Start of Stored data
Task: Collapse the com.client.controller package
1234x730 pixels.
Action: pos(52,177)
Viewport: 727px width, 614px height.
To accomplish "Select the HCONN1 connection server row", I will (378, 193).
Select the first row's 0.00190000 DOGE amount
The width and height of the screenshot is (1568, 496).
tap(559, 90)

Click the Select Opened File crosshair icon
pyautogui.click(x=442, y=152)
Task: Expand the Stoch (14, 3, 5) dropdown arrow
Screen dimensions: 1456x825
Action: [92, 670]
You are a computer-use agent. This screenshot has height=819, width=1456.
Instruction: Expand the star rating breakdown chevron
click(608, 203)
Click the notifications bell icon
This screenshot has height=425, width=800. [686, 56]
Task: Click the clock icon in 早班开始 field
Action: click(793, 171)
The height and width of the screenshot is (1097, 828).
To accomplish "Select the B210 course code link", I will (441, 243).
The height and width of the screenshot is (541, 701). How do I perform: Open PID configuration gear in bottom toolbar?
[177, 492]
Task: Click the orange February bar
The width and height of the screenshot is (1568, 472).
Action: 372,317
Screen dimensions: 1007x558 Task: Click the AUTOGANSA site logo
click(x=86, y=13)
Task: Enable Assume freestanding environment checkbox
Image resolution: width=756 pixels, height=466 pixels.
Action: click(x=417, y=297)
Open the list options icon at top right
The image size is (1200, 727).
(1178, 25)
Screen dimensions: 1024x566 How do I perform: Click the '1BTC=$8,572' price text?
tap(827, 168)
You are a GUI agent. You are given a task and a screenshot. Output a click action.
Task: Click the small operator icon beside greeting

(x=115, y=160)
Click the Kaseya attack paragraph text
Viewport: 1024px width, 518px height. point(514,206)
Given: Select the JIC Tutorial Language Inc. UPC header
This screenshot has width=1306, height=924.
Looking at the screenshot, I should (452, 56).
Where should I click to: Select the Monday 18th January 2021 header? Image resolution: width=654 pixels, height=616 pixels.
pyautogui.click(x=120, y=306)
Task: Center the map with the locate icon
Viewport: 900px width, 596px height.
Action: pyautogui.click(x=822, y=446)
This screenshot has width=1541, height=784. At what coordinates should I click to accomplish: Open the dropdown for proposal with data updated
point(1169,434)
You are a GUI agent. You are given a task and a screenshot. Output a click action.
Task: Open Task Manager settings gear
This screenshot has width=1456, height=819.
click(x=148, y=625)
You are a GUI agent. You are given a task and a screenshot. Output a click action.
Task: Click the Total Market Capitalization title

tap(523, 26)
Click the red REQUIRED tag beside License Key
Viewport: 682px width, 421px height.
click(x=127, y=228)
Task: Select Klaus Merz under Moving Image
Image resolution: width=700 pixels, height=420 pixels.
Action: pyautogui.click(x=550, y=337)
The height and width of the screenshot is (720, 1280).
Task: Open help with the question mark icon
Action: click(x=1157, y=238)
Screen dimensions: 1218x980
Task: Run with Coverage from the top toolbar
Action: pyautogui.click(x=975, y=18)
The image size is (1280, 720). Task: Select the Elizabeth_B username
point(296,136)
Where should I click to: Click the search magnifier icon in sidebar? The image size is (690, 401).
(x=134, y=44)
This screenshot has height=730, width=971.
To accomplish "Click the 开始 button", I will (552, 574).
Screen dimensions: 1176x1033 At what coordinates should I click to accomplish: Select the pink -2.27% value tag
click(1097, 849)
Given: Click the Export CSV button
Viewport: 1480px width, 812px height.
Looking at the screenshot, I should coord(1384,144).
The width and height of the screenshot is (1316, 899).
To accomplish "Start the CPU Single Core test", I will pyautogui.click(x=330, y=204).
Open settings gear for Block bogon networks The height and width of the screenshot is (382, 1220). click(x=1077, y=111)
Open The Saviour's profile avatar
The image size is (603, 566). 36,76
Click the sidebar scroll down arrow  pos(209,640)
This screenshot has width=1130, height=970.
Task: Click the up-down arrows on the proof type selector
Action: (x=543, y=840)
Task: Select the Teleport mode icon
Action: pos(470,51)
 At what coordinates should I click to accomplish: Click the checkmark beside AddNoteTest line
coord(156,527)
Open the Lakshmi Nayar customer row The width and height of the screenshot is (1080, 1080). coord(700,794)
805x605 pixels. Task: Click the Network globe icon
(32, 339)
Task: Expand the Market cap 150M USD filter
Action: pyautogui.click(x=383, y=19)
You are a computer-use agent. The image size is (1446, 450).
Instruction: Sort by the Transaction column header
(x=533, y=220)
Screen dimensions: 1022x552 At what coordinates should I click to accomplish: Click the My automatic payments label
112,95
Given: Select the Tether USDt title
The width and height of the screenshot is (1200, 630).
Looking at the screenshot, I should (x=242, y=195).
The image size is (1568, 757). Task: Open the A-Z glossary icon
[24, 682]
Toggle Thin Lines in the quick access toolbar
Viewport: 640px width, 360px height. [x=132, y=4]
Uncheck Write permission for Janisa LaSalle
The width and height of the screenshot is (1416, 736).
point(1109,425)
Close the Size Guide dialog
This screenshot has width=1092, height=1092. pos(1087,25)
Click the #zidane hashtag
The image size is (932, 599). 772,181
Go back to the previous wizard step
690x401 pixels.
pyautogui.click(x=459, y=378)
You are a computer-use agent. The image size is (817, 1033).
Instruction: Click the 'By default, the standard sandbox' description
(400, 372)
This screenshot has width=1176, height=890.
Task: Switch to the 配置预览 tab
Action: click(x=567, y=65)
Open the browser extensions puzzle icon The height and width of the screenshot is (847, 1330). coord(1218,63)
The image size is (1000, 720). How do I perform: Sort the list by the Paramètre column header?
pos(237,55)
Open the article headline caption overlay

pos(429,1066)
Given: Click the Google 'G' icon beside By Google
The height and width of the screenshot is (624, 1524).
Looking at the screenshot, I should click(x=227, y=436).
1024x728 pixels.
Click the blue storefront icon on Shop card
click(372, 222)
End of Stored data
> Problem description: Repeat each of the records exactly as written.

> Final answer:
Task: Collapse the com.client.controller package
1234x730 pixels.
Action: pos(52,177)
Viewport: 727px width, 614px height.
To accomplish "Select the HCONN1 connection server row", I will (378, 193).
Select the first row's 0.00190000 DOGE amount
The width and height of the screenshot is (1568, 496).
tap(559, 90)

Click the Select Opened File crosshair icon
pyautogui.click(x=442, y=152)
Task: Expand the Stoch (14, 3, 5) dropdown arrow
Screen dimensions: 1456x825
Action: [92, 670]
You are a computer-use agent. This screenshot has height=819, width=1456.
Instruction: Expand the star rating breakdown chevron
click(608, 203)
Click the notifications bell icon
This screenshot has height=425, width=800. [686, 56]
Task: Click the clock icon in 早班开始 field
Action: click(793, 171)
The height and width of the screenshot is (1097, 828).
To accomplish "Select the B210 course code link", I will (441, 243).
The height and width of the screenshot is (541, 701). How do I perform: Open PID configuration gear in bottom toolbar?
[177, 492]
Task: Click the orange February bar
The width and height of the screenshot is (1568, 472).
Action: 372,317
Screen dimensions: 1007x558 Task: Click the AUTOGANSA site logo
click(x=86, y=13)
Task: Enable Assume freestanding environment checkbox
Image resolution: width=756 pixels, height=466 pixels.
Action: click(x=417, y=297)
Open the list options icon at top right
The image size is (1200, 727).
(1178, 25)
Screen dimensions: 1024x566 How do I perform: Click the '1BTC=$8,572' price text?
tap(827, 168)
You are a GUI agent. You are given a task and a screenshot. Output a click action.
Task: Click the small operator icon beside greeting

(x=115, y=160)
Click the Kaseya attack paragraph text
Viewport: 1024px width, 518px height. point(514,206)
Given: Select the JIC Tutorial Language Inc. UPC header
This screenshot has width=1306, height=924.
Looking at the screenshot, I should (452, 56).
Where should I click to: Select the Monday 18th January 2021 header? Image resolution: width=654 pixels, height=616 pixels.
pyautogui.click(x=120, y=306)
Task: Center the map with the locate icon
Viewport: 900px width, 596px height.
Action: pyautogui.click(x=822, y=446)
This screenshot has width=1541, height=784. At what coordinates should I click to accomplish: Open the dropdown for proposal with data updated
point(1169,434)
You are a GUI agent. You are given a task and a screenshot. Output a click action.
Task: Open Task Manager settings gear
This screenshot has width=1456, height=819.
click(x=148, y=625)
You are a GUI agent. You are given a task and a screenshot. Output a click action.
Task: Click the Total Market Capitalization title

tap(523, 26)
Click the red REQUIRED tag beside License Key
Viewport: 682px width, 421px height.
click(x=127, y=228)
Task: Select Klaus Merz under Moving Image
Image resolution: width=700 pixels, height=420 pixels.
Action: pyautogui.click(x=550, y=337)
The height and width of the screenshot is (720, 1280).
Task: Open help with the question mark icon
Action: click(x=1157, y=238)
Screen dimensions: 1218x980
Task: Run with Coverage from the top toolbar
Action: pyautogui.click(x=975, y=18)
The image size is (1280, 720). Task: Select the Elizabeth_B username
point(296,136)
Where should I click to: Click the search magnifier icon in sidebar? The image size is (690, 401).
(x=134, y=44)
This screenshot has height=730, width=971.
To accomplish "Click the 开始 button", I will (552, 574).
Screen dimensions: 1176x1033 At what coordinates should I click to accomplish: Select the pink -2.27% value tag
click(1097, 849)
Given: Click the Export CSV button
Viewport: 1480px width, 812px height.
Looking at the screenshot, I should coord(1384,144).
The width and height of the screenshot is (1316, 899).
To accomplish "Start the CPU Single Core test", I will pyautogui.click(x=330, y=204).
Open settings gear for Block bogon networks The height and width of the screenshot is (382, 1220). click(x=1077, y=111)
Open The Saviour's profile avatar
The image size is (603, 566). 36,76
Click the sidebar scroll down arrow  pos(209,640)
This screenshot has width=1130, height=970.
Task: Click the up-down arrows on the proof type selector
Action: (x=543, y=840)
Task: Select the Teleport mode icon
Action: pos(470,51)
 At what coordinates should I click to accomplish: Click the checkmark beside AddNoteTest line
coord(156,527)
Open the Lakshmi Nayar customer row The width and height of the screenshot is (1080, 1080). coord(700,794)
805x605 pixels. Task: Click the Network globe icon
(32, 339)
Task: Expand the Market cap 150M USD filter
Action: pyautogui.click(x=383, y=19)
You are a computer-use agent. The image size is (1446, 450).
Instruction: Sort by the Transaction column header
(x=533, y=220)
Screen dimensions: 1022x552 At what coordinates should I click to accomplish: Click the My automatic payments label
112,95
Given: Select the Tether USDt title
The width and height of the screenshot is (1200, 630).
Looking at the screenshot, I should (x=242, y=195).
The image size is (1568, 757). Task: Open the A-Z glossary icon
[24, 682]
Toggle Thin Lines in the quick access toolbar
Viewport: 640px width, 360px height. [x=132, y=4]
Uncheck Write permission for Janisa LaSalle
The width and height of the screenshot is (1416, 736).
point(1109,425)
Close the Size Guide dialog
This screenshot has width=1092, height=1092. pos(1087,25)
Click the #zidane hashtag
The image size is (932, 599). 772,181
Go back to the previous wizard step
690x401 pixels.
pyautogui.click(x=459, y=378)
You are a computer-use agent. The image size is (817, 1033).
Instruction: Click the 'By default, the standard sandbox' description
(400, 372)
This screenshot has width=1176, height=890.
Task: Switch to the 配置预览 tab
Action: click(x=567, y=65)
Open the browser extensions puzzle icon The height and width of the screenshot is (847, 1330). coord(1218,63)
The image size is (1000, 720). How do I perform: Sort the list by the Paramètre column header?
pos(237,55)
Open the article headline caption overlay

pos(429,1066)
Given: Click the Google 'G' icon beside By Google
The height and width of the screenshot is (624, 1524).
Looking at the screenshot, I should click(x=227, y=436).
1024x728 pixels.
Click the blue storefront icon on Shop card
click(372, 222)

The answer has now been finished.